EX-10.20 5 d431538dex1020.htm EX-10.20 EX-10.20

Exhibit 10.20




This Restricted Stock Unit Agreement (this “Agreement”) is made as of _______________ (the “Grant Date”) by and between Bird Rides, Inc., a Delaware corporation (the “Company”), and _______________ (“Participant”) pursuant to the Company’s 2017 Stock Plan (the “Plan”). To the extent any capitalized terms used in this Agreement are not defined, they shall have the meaning ascribed to them in the Plan.

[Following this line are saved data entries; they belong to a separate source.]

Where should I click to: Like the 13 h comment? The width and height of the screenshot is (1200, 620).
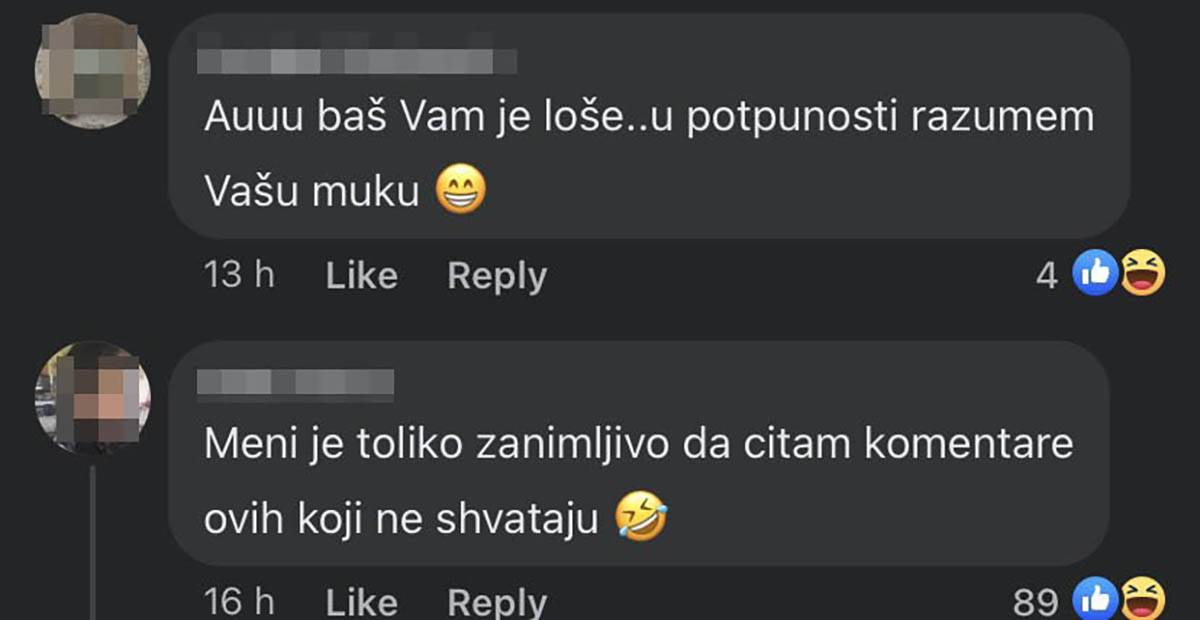click(x=362, y=275)
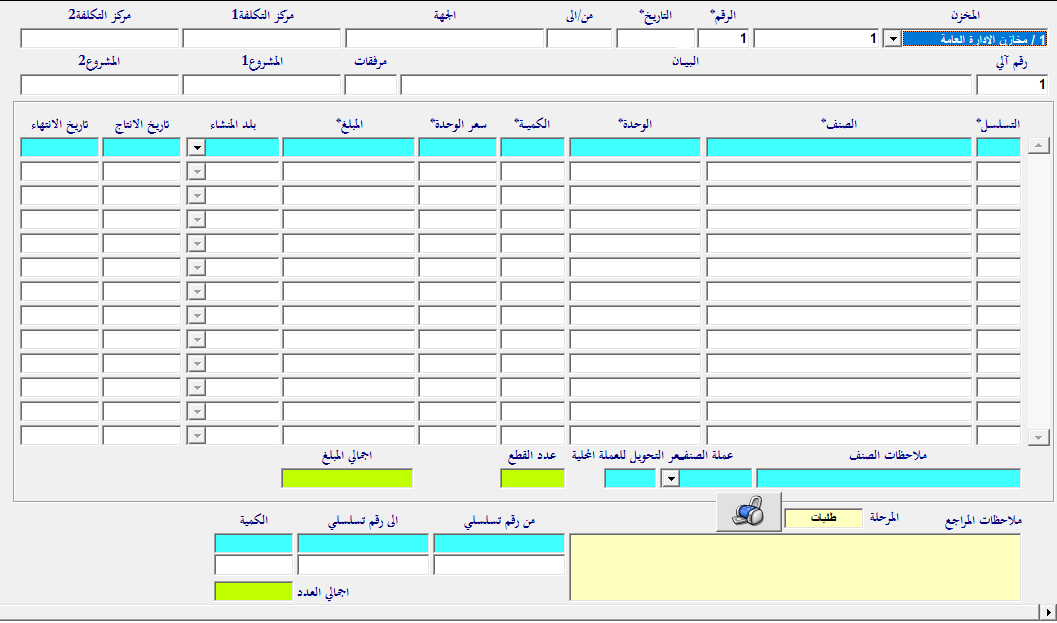
Task: Click the ملاحظات المراجع notes box
Action: click(x=794, y=566)
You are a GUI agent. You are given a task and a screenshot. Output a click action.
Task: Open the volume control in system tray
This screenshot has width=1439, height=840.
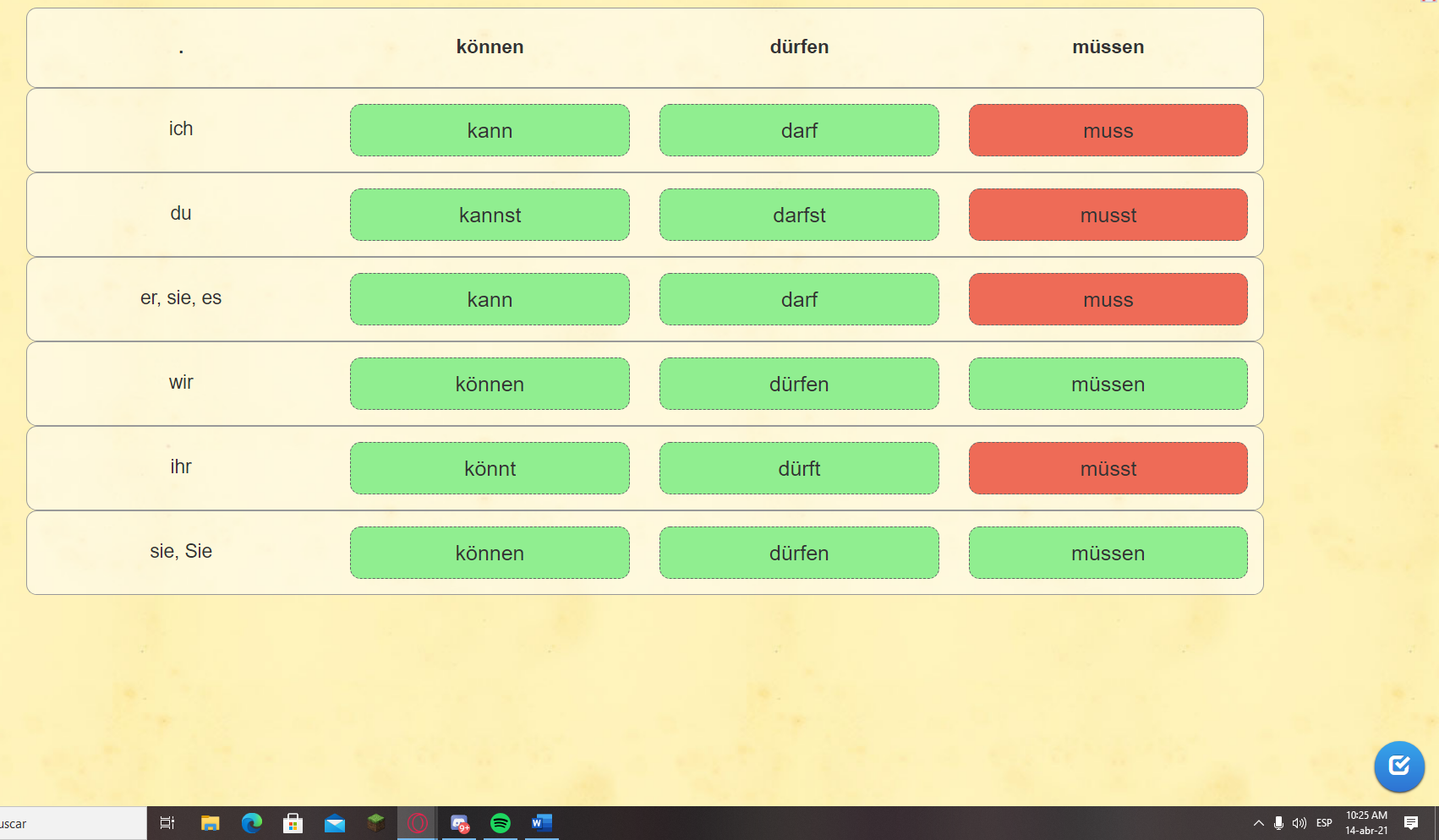(x=1299, y=823)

1. Grant of Restricted Stock Units. The Company has granted Restricted Stock Units (the “RSUs”) to Participant effective as of the Grant Date. Each RSU represents the right to receive one Share as set forth in this Agreement. Participant will have no right to the distribution of any Shares until the time (if ever) the RSUs have vested. By Participant’s signature and the signature of the Company’s representative below, Participant and the Company agree that this grant of RSUs is governed by the terms and conditions of this Agreement and the Plan which is attached to and made a part of this Agreement. In the event of any inconsistency between the Plan and this Agreement, the terms of the Plan will control. The RSUs will at all times prior to settlement represent an unsecured Company obligation payable only from the Company’s general assets.

2. Vesting Schedule. ______________ of the total RSUs shall vest on the _________________ of the Vesting Commencement Date, and _________ of the total RSUs shall vest on each _________________ anniversary of the Vesting Commencement Date thereafter, subject to Participant’s Continuous Service Status through such vesting date. Any fraction of an RSU that would otherwise be vested will be accumulated and will vest only when a whole RSU has accumulated. In the event of a termination of Participant’s Continuous Service Status for any reason, all unvested RSUs will immediately and automatically be cancelled and forfeited, except as otherwise determined by the Administrator or provided in a binding written agreement between Participant and the Company. For purposes of this Agreement, the “Vesting Commencement Date” shall be ______.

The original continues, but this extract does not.